Antico ne voit pas ces couleurs parce qu’elle est peintre. Elle possède une caractéristique unique, elle est tetrachromate, ce qui veut dire qu’elle a plus de récepteurs dans les yeux pour absorber les couleurs.

Des structures en forme de cones, dans nos yeux, absorbent les différentes longueurs d’onde de couleur et les transmettent à notre cerveau. Une personne normale en a trois, ce qui nous permet de voir environ 1 million de couleurs.

Antico possède quatre cones, ses yeux perçoivent donc environ 100 millions de nuances de couleurs que nous ne voyons pas. “Je suis choquée par le très petit nombre de couleurs que les gens voient,” explique-t-elle.

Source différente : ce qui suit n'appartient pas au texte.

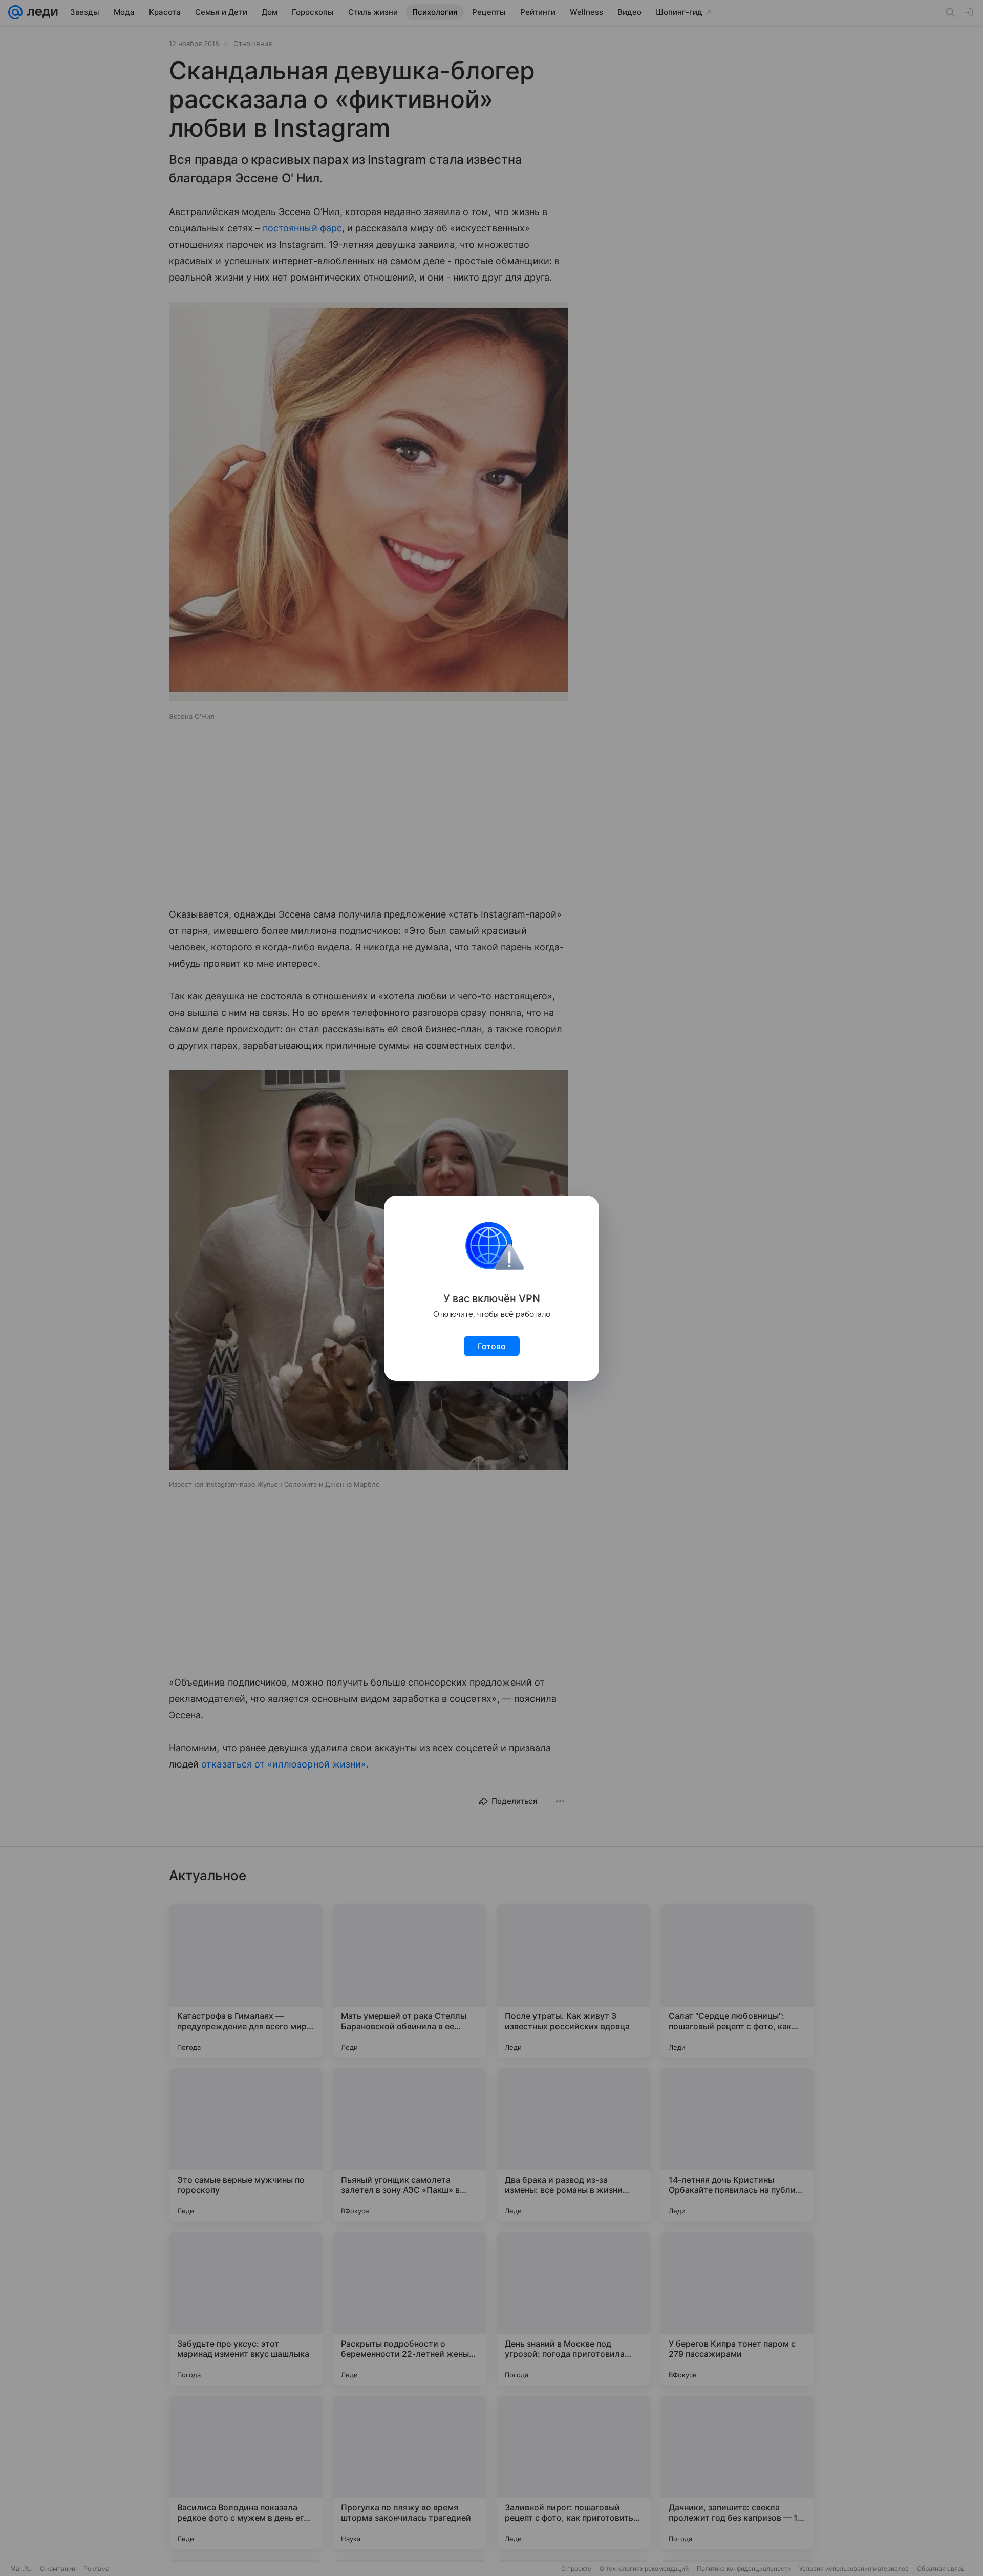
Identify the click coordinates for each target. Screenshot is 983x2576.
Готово (492, 1346)
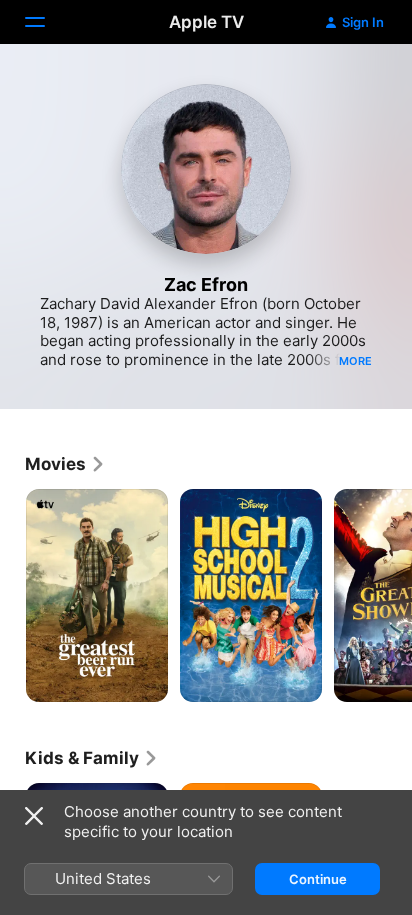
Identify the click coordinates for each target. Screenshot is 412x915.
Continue (318, 879)
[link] (65, 464)
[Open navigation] (47, 22)
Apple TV (206, 22)
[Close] (34, 816)
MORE (355, 361)
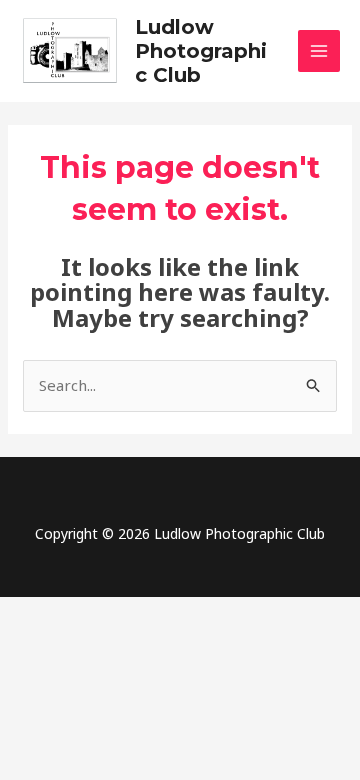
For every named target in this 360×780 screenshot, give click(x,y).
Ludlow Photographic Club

Bien que les tetrachromates ont plus de récepteurs dans les yeux, leur cerveau, lui, est programmé de la même façon que tout le monde. La question était donc de comprendre comment le cerveau de Concetta Antico s’est adapté pour voir plus de couleurs.

Les chercheurs savent depuis des années que la tetrachromacie existe chez certaines êtres humains. Mais seulement sur des femmes. Et ce, en raison des gènes qui contrôlent la vision des couleurs.

Les gens qui ont une vision normale des couleurs ont trois cones, réglés sur la longueur d’onde rouge, verte et bleue. Ces cones sont connectés au chromosome X. L’homme en a un, mais la femme en a deux.

Des mutations du chromosome X permettent à une personne de voir plus ou moins de couleurs, ce qui explique pourquoi les hommes sont plus fréquemment daltoniens de naissance que les femmes.

En 2012, des scientifiques ont confirmé que Concetta Antico possède bien quatre cones. 1% de la population du monde possèderait cette caractéristique tetrachromatique, mais il n’est pas facile de le démontrer empiriquement.

“La différence entre la dimension des couleurs perçues par un tetrachromate et une personne avec une vision normale n’est pas aussi importante qu’entre un daltonien et une personne normale,” explique Kimberly Jameson, une experte en science cognitive de l’institut des sciences mathématiques et du comportement de l’université d’Irvine, en Californie. Avec sa collègue Alissa Winkler de l’université de Reno au Nevada, elle a étudié Antico pendant une année pour mieux comprendre la tetrachromacie. Les différences de perception, concluait Jameson, ne sont pas faciles à détecter car elles sont faibles, cependant les tests que nous utilisons ne sont pas destinés à détecter plus de trois pigments, le rouge le vert et le bleu.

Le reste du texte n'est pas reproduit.